* _To do_: Set down, word for word, the part of the article on the Boston Marathon bombing responders that begins with the words "And the responders" and ends with "they had seen.".

Advertisement

First responders to Boston bombings get relief, postgame beers from grateful Bruins

BOSTON – They gathered late Wednesday night in a room beneath the TD Garden, each of the EMTs, firemen and state police officers holding their own horrible memory of the marathon gone wrong and the blood that stained the sidewalks. This was supposed to be a celebration and in a way it was: the Boston Marathon's first responders waiting to meet hockey players barely 55 hours after the first bomb went off. But what do you say when the common bond in the room were images of severed legs and gushing arteries?

"The number of children was incredible," said Jason Yutkins, an emergency medical technician with Boston EMS.

He was on Boylston Street when the bombs went off, racing to the site of the first explosion to see a sight none of them will likely ever witness again. So much blood. So many injuries. Even on Wednesday, after the first major sporting event in town – a 3-2 Bruins loss to the Buffalo Sabres – they were still numb, the visions of two days before raw. One by one the Bruins players walked in wearing suits. Patrice Bergeron. Andrew Ference, Tyler Seguin and others. They shook hands. They signed autographs. They smiled. And they shook away any words of appreciation. "No," they kept saying to the responders. "Thank, you."

And the responders laughed, almost euphoric in their first release since the explosions. The Bruins had invited 80 of them to Wednesday's game, gave them tickets and put a spotlight on them toward the end of the second period. The 17,565 in the stands stood and roared. The responders waved. No one in the stands could understand what they had seen.

[Photo gallery: Investigators look for clues while city mourns ]

The fans on Wednesday could have known about Boston EMS Lt. John Cotter, who was knocked to the ground 10 feet from the first bomb and watched the side of the building down the street explode outward in the second bombing. A voice in his walkie-talkie said there was almost certainly a third bomb. Instinctively he yelled to his paramedics to stay in place. Don't move. Instead they grabbed stretchers and ran past.

"They didn't listen to me," Cotter said proudly. "They ran in to help people knowing there was probably a third bomb."

The fans could not have understood what it was like inside Marathon Sports, where the first bomb went off and a half dozen people lay on the floor injured. When the supply of stretchers was exhausted and too many injured remained, Yutkins and another EMT ripped off parts of a display wall, using the boards as makeshift stretchers that they then carried to the medical tent. When he ran out of tourniquets he pulled clothes off the rack. One woman handed him an expensive scarf. He wrapped it around the stump of a leg. No time for vanity. The injured were fading. Every minute mattered.


There is a reason only three people have died in the bombings that injured more than 175. It's a miraculous number given the power of the bombs and the severity of injures. In another city, dozens might have perished. Slowly, Boston is starting to realize it has one of the best emergency and medical teams in the country. Within 15 minutes of the bombings the sidewalk was clear of the severely injured. This has everything to do with the emergency workers' speed.

* _Collected material_:

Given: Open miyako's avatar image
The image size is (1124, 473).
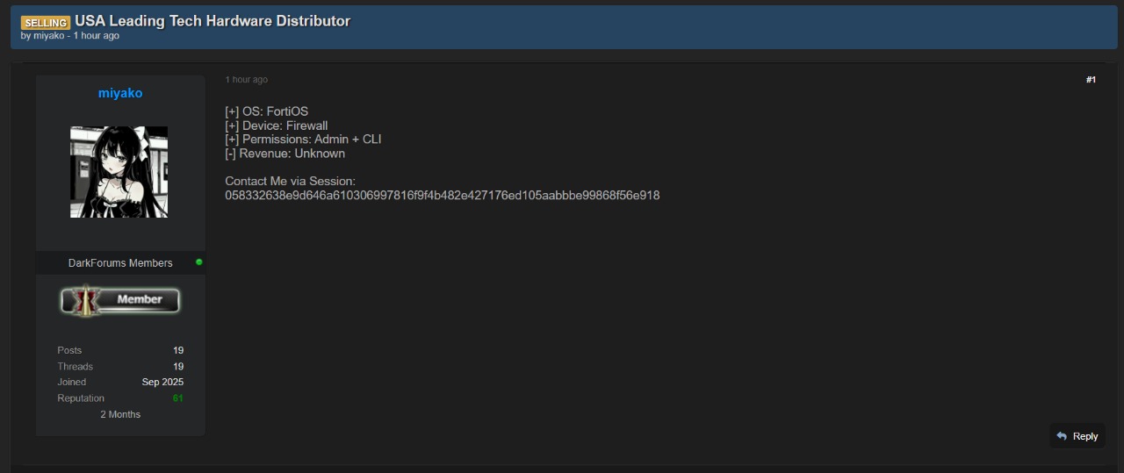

* _Response below_:
And the responders laughed, almost euphoric in their first release since the explosions. The Bruins had invited 80 of them to Wednesday's game, gave them tickets and put a spotlight on them toward the end of the second period. The 17,565 in the stands stood and roared. The responders waved. No one in the stands could understand what they had seen.